We recently connected with Robin Olsen and have shared our conversation below.
Robin, appreciate you joining us today. Learning the craft is often a unique journey from every creative – we’d love to hear about your journey and if knowing what you know now, you would have done anything differently to speed up the learning process.
Being an artist was always in me from the time I painted a large mural out of mud on our freshly stuccoed house at the age of 5. While my early work was not well received by my parents, they did always encourage me and provided plenty of materials for more acceptable expression later.
I began studying in a Commercial Art program, and while I enjoyed learning design and drawing fundamentals, I found the pre-computer graphic design work too tedious and headed into a different career.
Some years later, I felt the urge to learn how to paint. I stumbled across the book Life, Paint, and Passion by Michelle Cassou and Stuart Cubley. It was all about free expression painting without any concern for the final product. For a year I painted daily using my kids’ cheap paint and paper and expressing anything that flickered through my head. I loved it, but after a year, I wanted to learn how to “really paint.”
I began studying traditional painting at colleges and art centers. I enjoyed learning new skills and representational painting, but I kept feeling the lack of freedom and expressiveness I felt with the free expression painting. I couldn’t figure out how to bridge the two.
It took about 10 years before I found a workshop on Expressive Abstract Painting taught by Steven Aimone. Finally I was able to combine the design principles I needed to produce a satisfying painting with the freedom of expression I craved. That gave me the path I’ve been on ever since as I continue to practice and study abstract painting.
Robin, love having you share your insights with us. Before we ask you more questions, maybe you can take a moment to introduce yourself to our readers who might have missed our earlier conversations?
I am an abstract painter who creates work that expresses the feeling of breaking free and being fully alive. My art, like my life, is about finding an equilibrium between freedom and order, chaos and calm. I live in Portland, Oregon and enjoy all the energy a vibrant city provides, yet I also live surrounded by fern forests and need the quiet of solitary walks in nature. My work oscillates between being full of dynamic marks and brushstrokes and areas of soothing calm. Sometimes one dominates, sometimes the other.

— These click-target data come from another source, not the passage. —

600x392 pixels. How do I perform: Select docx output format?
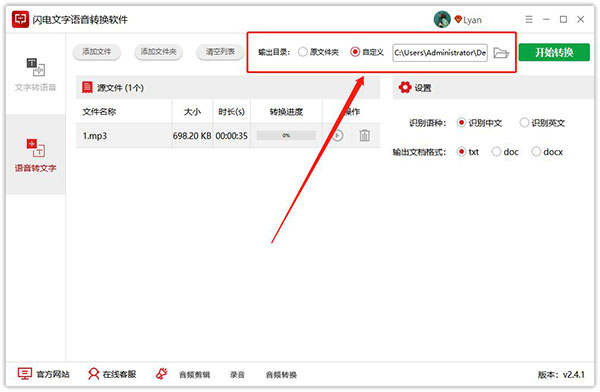point(536,152)
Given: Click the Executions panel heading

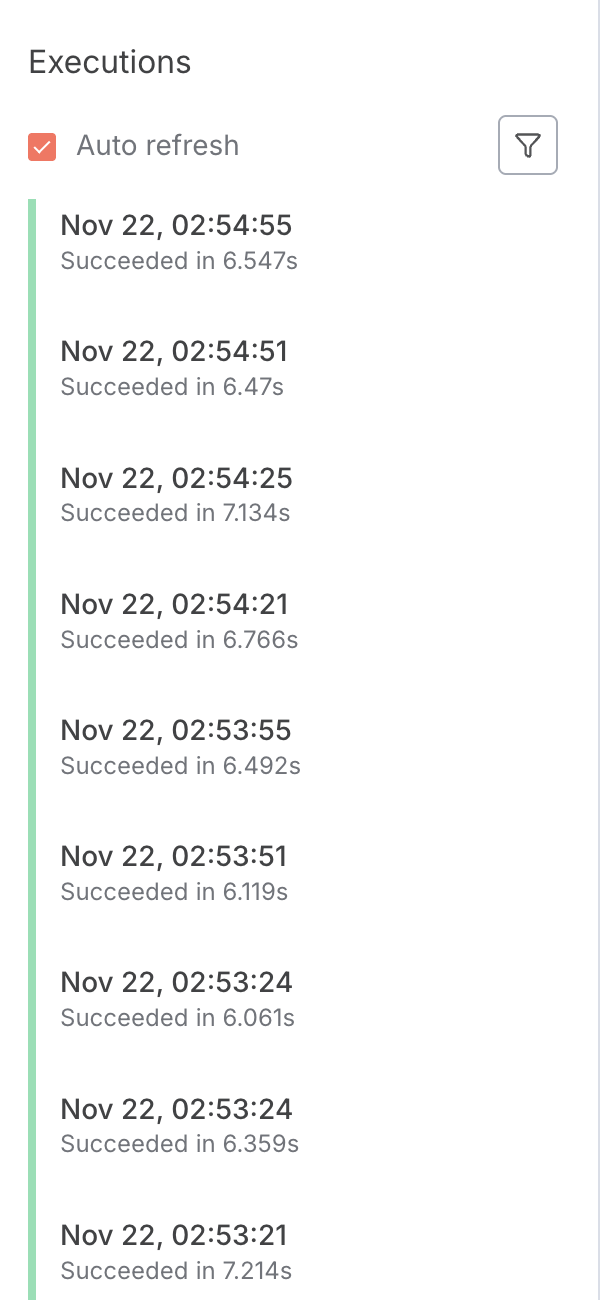Looking at the screenshot, I should tap(110, 62).
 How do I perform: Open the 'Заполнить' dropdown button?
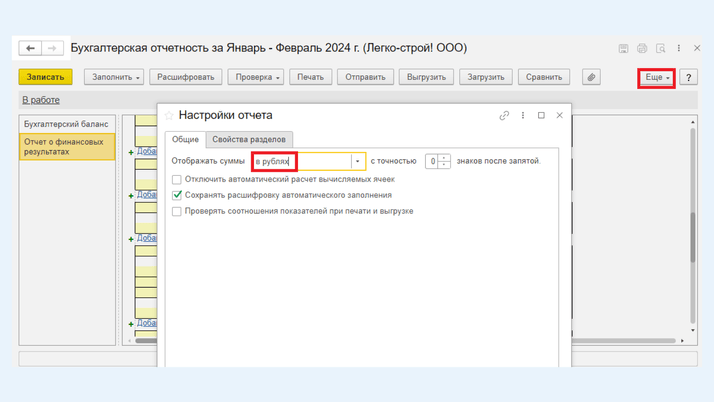pyautogui.click(x=115, y=77)
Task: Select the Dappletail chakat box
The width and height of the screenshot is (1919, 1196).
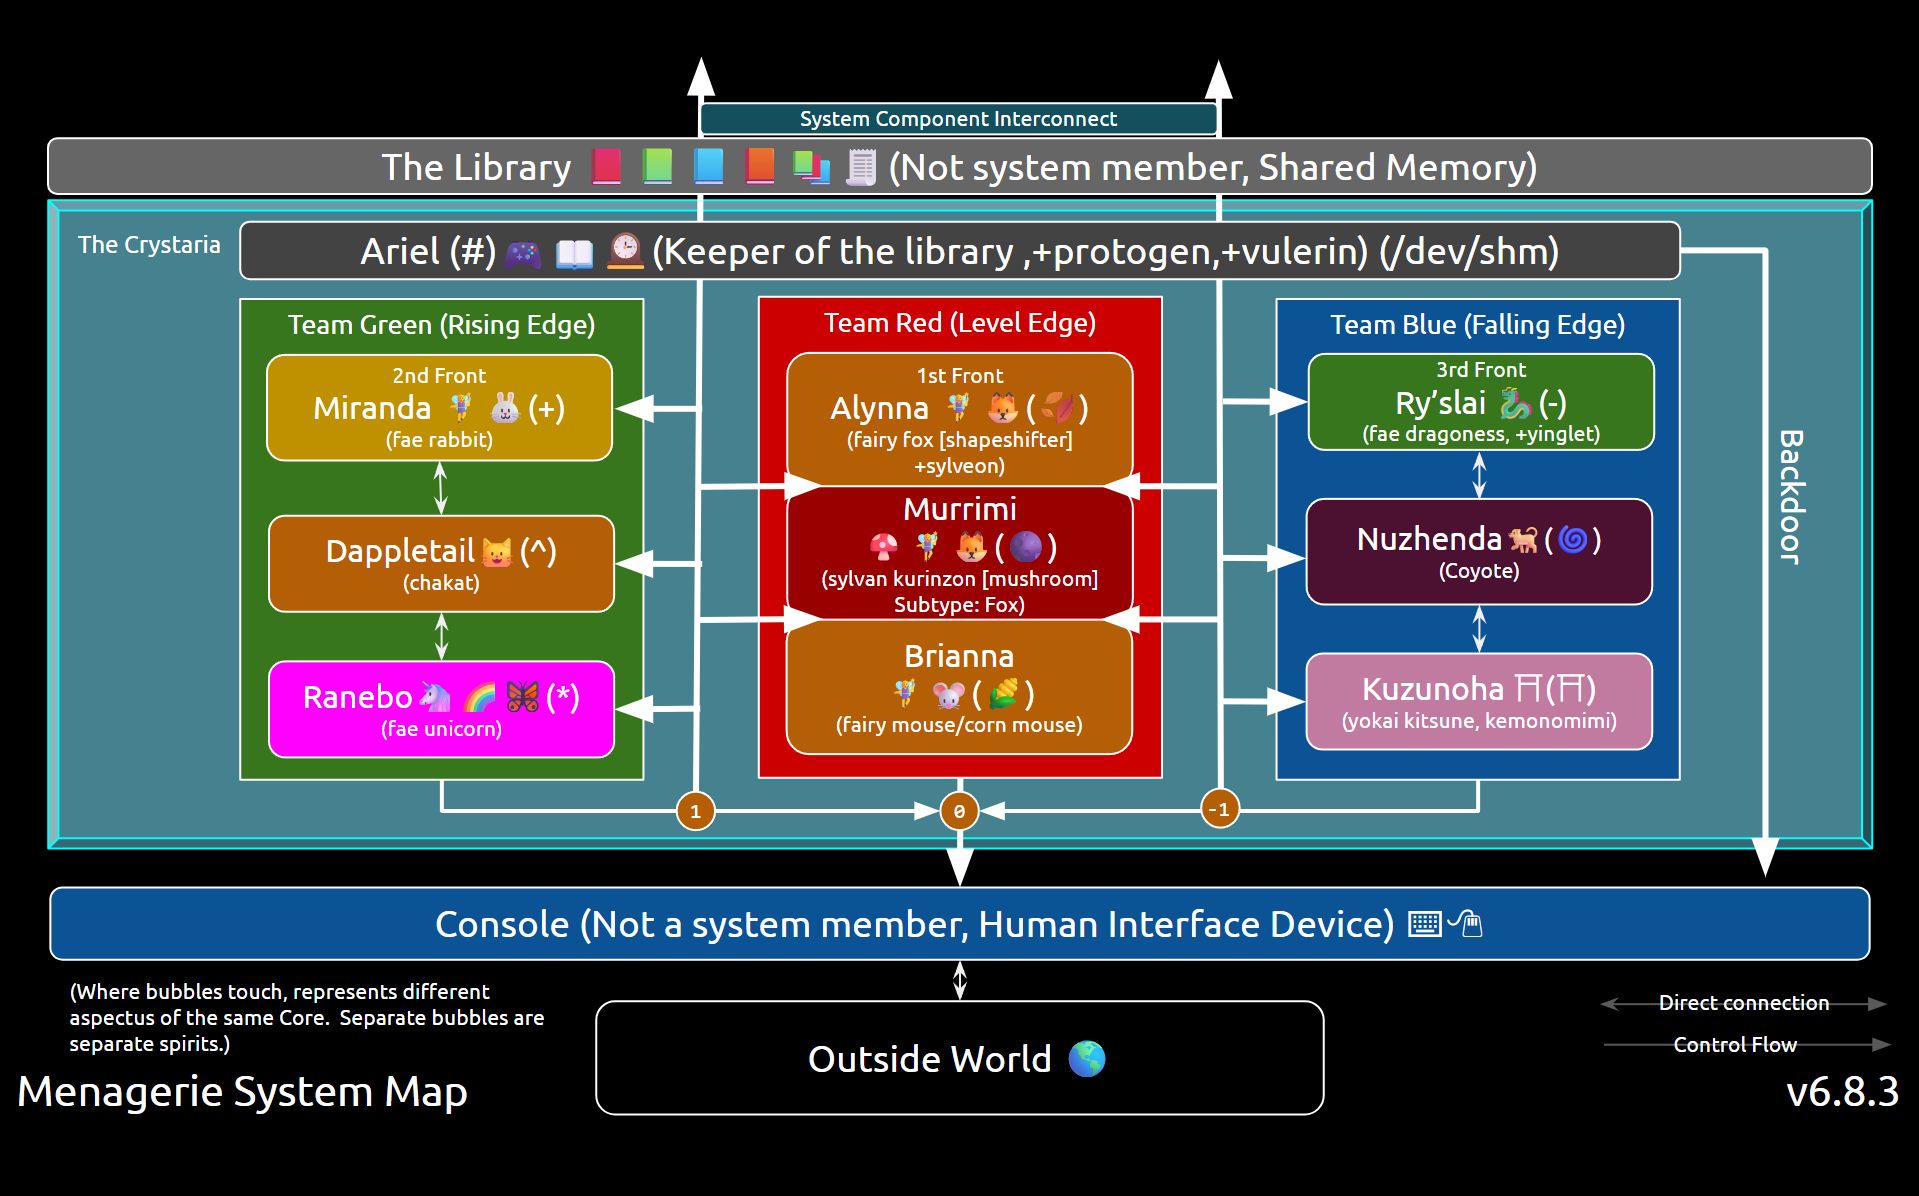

Inspired by those moments in daily life when a shift takes place, when a sudden awareness or awakening occurs, I seek those experiences throughout my day as a starting point for my work. It might be seeing a calm expanse of sky in a tangle of trees, or an intricate pattern of spots remaining on the pavement after a rain, the lift of joy when a favorite song plays, or even that certain shade of blue on a shopper’s shirt as they stand in front of me in line at Costco. It’s these moments of aliveness that I seek to capture in my work, moments when we are pulled away from the seduction of technology to take notice of the quiet wonders of the natural world.
I began studying art in college but decided to follow a more stable career and earned a PhD in English and taught at University of California, Davis for years. I was continually drawn back to art, though, and took numerous classes and workshops across the country, working with many acclaimed artists. I now combine my love of teaching with art and have taught art to all ages from children to adults.
My work has won awards in international competitions, including the top abstract award in the Bold Brush competition. It appears in juried shows, books, and magazines as well as in international private and public collections, including the Mayo Clinic and American River College.
Is there something you think non-creatives will struggle to understand about your journey as a creative?
There’s often a misconception that abstract painting is easy. That’s exactly what I thought before I tried it. I wanted to paint like deKoonig with bold, free brushstrokes. It looked like it would be nothing but joy to paint that way. But everything I produced was a muddled mess. I was stunned when I read his biography to learn that “Woman I” took him 3 years to paint!
Representational painting requires learning lots of skills, and I admire those who do it well. But for me, abstract painting is much harder. It requires stepping off a cliff every time you approach the canvas. Since you have no object for an end goal in mind, you have to rely solely on your inner guidance to point the way. It takes practice and patience and the willingness to throw away a lot of bad paintings along the way.
Looking back, are there any resources you wish you knew about earlier in your creative journey?
When I began painting, there were very few good abstract painting classes available. I think some free expression painting is valuable to loosen up and find the joy in painting. But to really move forward, classes that combine design principles along with expressive painting are really valuable. Nicholas Wilton’s online Creative Visionary Program is excellent for combining the two.